Es ist wichtig, dass jede Gemeinschaft Strategien zur Konfliktbewältigung hat, die zu der Gemeinschaft passen. Manche Gemeinschaften nutzen interne Mediatoren, die bei zwischenmenschlichen Konflikten unterstützen, und andere wiederum investieren in die Ausbildung aller zur Lösung von Konflikten. Das wirklich Wichtige dabei ist, dem ganzen Thema wirklich Zeit und Aufmerksamkeit zu widmen. Es wird sich später auszahlen, denn das einzige was schlimmer ist als ein heftigerer Konflikt ist ein permanent fortlaufender, heftiger Konflikt.

Methode: Die von Engeln unterstütze Diskussion

Zwei Menschen (Person A und Person B), die sich in einem Konflikt befinden, sitzen sich in der Mitte des Kreises gegenüber um ihr Thema anzugehen. Beide Personen suchen sich je einen „Engel“ um sie zu unterstützen.

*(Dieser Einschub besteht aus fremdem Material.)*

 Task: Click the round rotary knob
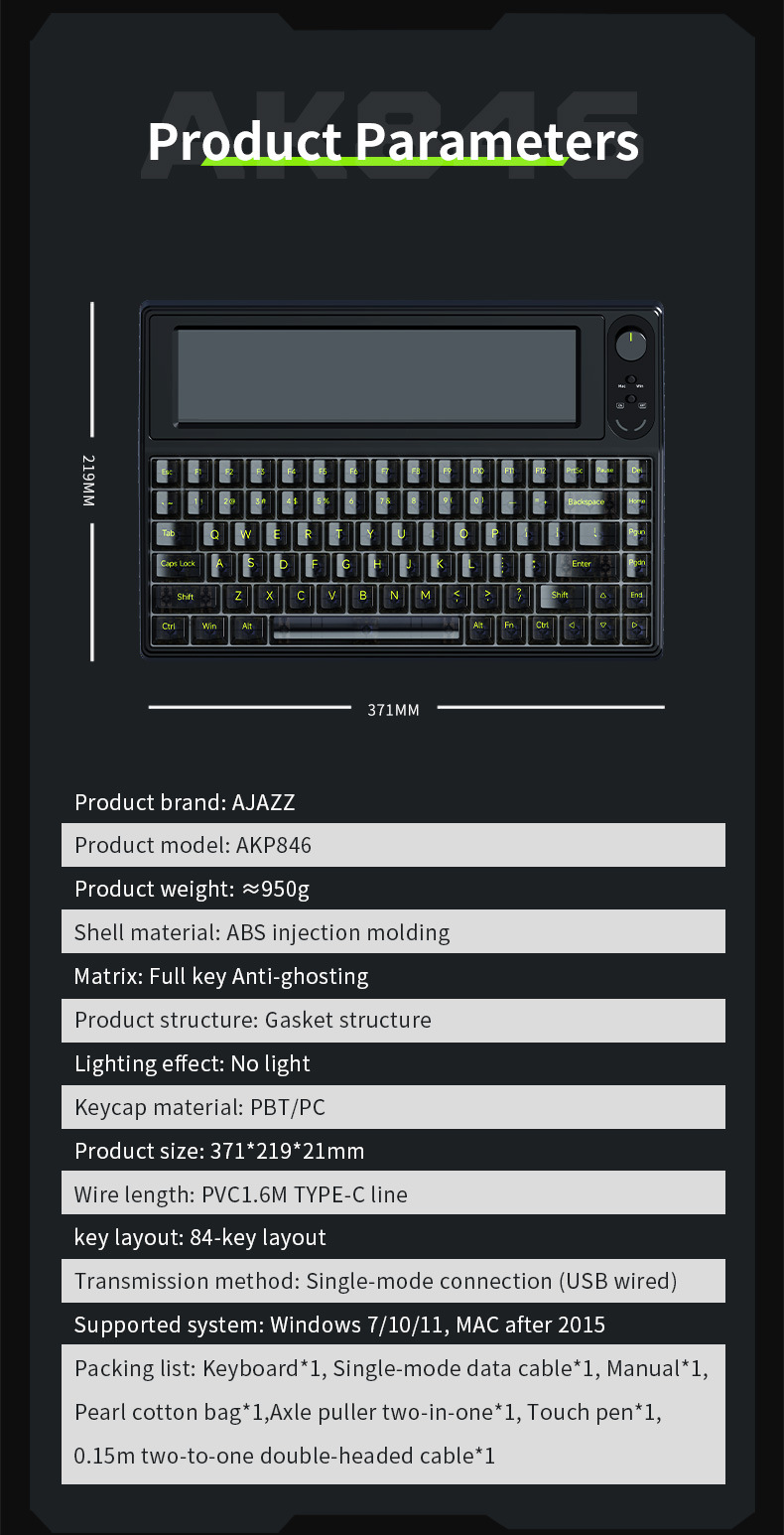pyautogui.click(x=630, y=346)
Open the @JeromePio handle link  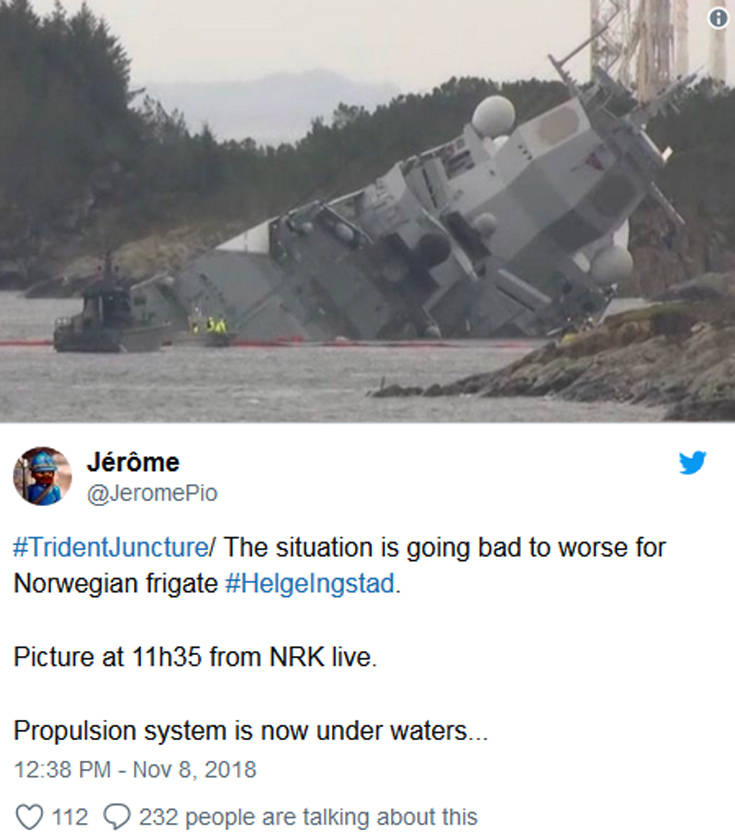(152, 493)
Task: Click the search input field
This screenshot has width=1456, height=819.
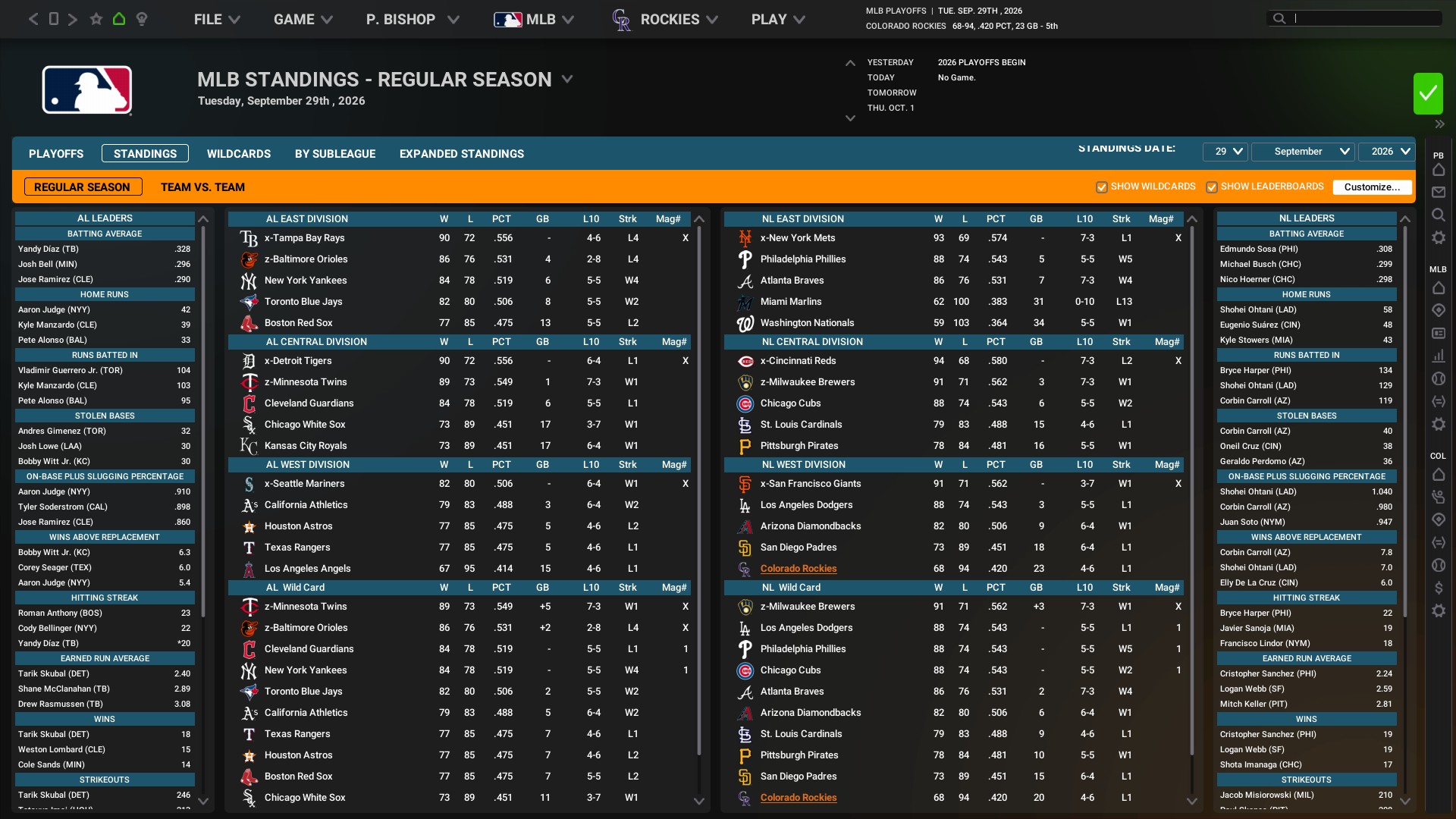Action: (1365, 18)
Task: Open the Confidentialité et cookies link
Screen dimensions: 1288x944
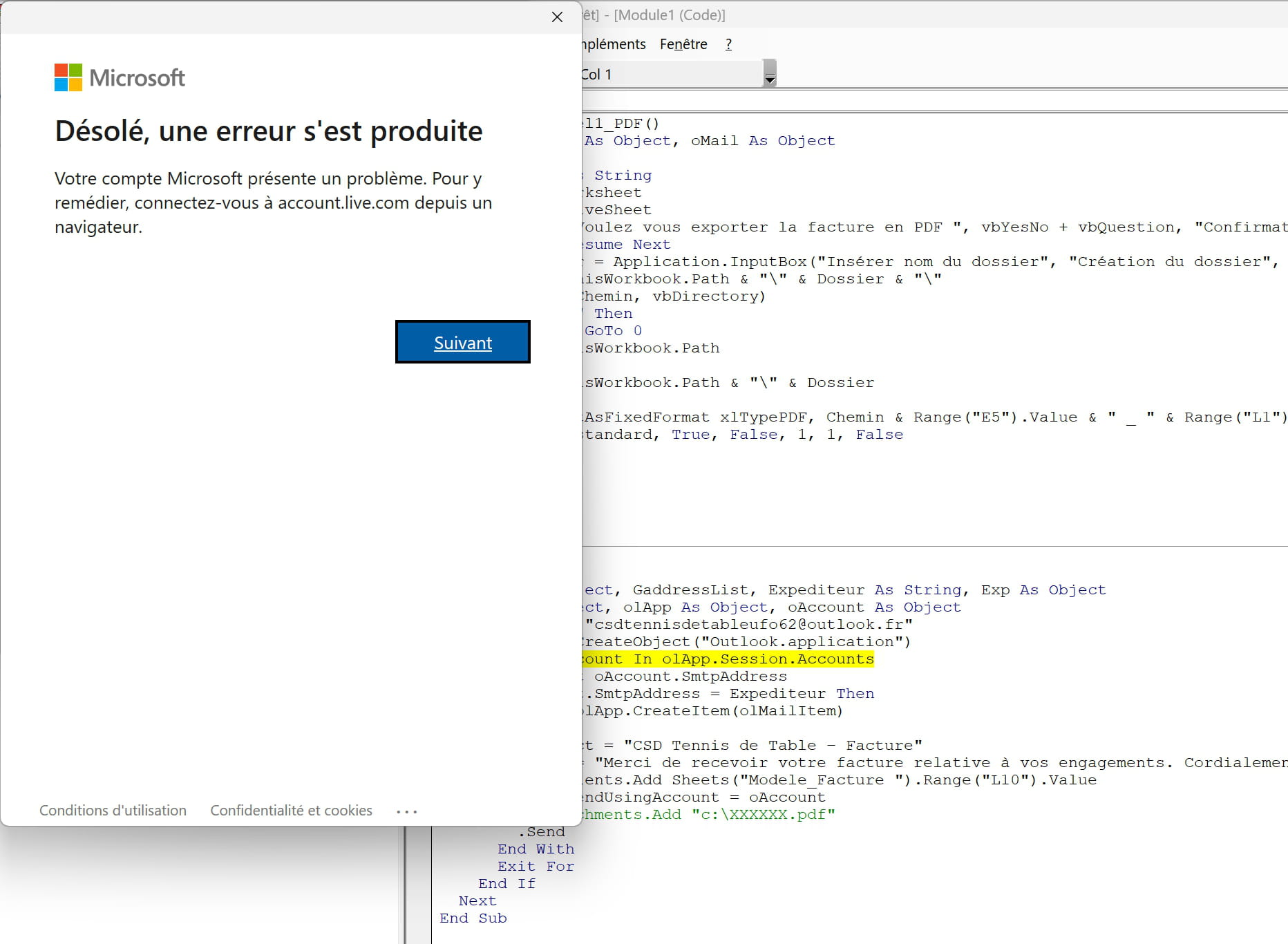Action: tap(291, 811)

Nachdem Person A gesprochen hat, wiederholt ihr Engel die Essenz dessen was sie gesagt hat. Der Engel von Person B antwortet, in dem er sagt, was er von Person A gehört hat. Erst dann darf Person B antworten, kommentieren und den eigenen Standpunkt teilen. Die Antwort von Person B ist wieder von den zwei Engeln übersetzt, bevor A antwortet.